Выбрать главу

Nine

Don’t talk to me about fate. It’s 1946 and you’re offered some IBM stock at seventy percent of market price and you turn it down and today that block is worth about five million dollars more than what you would have had to pay for it, and you try to console yourself by saying it’s fate, that’s the way it goes with fate, you can’t fight fate.

Phaugh. It ain’t fate, comrade, it’s you. You decide not to buy that stock, you. Nobody twisted your arm. It’s just that you’re an imbecile that’s all.

But don’t feel bad, brother of mine, don’t feel badedoo, I’m an imbecile, too.

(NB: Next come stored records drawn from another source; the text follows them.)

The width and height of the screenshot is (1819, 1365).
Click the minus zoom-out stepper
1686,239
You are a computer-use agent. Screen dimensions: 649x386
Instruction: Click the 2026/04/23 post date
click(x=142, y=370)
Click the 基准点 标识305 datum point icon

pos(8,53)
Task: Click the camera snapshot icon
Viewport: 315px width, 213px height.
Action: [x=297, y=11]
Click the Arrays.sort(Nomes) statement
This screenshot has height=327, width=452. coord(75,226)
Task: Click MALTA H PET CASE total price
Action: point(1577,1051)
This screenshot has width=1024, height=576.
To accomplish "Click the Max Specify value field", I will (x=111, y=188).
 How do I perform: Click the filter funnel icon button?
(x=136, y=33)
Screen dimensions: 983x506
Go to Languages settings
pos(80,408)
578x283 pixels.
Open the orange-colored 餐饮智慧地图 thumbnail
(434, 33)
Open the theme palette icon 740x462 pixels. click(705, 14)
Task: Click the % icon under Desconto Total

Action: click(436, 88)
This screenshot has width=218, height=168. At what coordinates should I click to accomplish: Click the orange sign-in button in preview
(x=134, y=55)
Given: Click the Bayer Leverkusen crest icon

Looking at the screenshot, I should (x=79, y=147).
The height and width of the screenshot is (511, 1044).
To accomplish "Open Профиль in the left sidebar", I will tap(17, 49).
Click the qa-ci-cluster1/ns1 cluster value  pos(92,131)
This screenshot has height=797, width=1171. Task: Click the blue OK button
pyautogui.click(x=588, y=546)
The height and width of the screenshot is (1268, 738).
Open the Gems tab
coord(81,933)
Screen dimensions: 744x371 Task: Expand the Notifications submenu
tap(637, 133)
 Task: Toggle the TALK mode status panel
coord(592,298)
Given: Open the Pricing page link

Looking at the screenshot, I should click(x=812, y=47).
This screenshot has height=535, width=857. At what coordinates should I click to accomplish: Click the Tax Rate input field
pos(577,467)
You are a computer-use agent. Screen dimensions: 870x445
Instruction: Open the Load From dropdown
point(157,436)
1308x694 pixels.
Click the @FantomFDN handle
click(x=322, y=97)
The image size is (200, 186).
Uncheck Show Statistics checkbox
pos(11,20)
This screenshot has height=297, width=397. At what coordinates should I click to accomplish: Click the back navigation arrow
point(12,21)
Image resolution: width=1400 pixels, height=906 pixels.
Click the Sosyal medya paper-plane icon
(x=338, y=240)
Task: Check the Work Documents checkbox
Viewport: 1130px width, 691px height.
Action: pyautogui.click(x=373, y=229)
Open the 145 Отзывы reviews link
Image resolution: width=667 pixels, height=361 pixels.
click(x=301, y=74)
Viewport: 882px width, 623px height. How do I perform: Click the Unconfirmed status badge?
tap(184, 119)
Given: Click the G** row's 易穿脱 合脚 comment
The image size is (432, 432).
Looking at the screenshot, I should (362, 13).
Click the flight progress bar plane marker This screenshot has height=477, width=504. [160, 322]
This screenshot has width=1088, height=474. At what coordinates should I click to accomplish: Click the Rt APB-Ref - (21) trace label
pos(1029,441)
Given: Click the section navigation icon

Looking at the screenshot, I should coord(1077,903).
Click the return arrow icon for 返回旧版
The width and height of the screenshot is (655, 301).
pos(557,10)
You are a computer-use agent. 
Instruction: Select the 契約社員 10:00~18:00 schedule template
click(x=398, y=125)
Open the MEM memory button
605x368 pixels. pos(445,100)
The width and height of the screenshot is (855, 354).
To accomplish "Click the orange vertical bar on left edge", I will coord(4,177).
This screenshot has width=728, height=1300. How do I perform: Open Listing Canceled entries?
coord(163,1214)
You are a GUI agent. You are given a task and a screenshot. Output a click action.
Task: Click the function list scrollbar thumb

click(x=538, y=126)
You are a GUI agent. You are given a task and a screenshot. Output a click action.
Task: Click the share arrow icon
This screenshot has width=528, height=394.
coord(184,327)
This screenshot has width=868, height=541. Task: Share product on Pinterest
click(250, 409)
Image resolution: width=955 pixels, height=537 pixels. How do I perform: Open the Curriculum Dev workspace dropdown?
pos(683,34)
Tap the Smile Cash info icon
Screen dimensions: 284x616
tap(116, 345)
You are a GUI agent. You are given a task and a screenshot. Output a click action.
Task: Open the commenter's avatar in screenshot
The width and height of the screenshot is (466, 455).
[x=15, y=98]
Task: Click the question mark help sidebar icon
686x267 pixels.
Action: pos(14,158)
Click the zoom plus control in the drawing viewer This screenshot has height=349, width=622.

We’re all imbeciles, marching along arm in arm together, with Corrigan leading the way. It isn’t the fluke of fate when we make a wrong decision, podnuh, it’s the fickle finger when we make a right one.

When was the last time you made a right decision? Yeah, you, hiding over there behind that eight ball.

What gets me mad is that we didn’t even talk about it. Jodi and I, I mean. We rode up in the elevator, and we were both thinking the same thought, and we both knew that the other was thinking the same thought, and we didn’t even talk about it. Arm in arm, brother, imbeciles we.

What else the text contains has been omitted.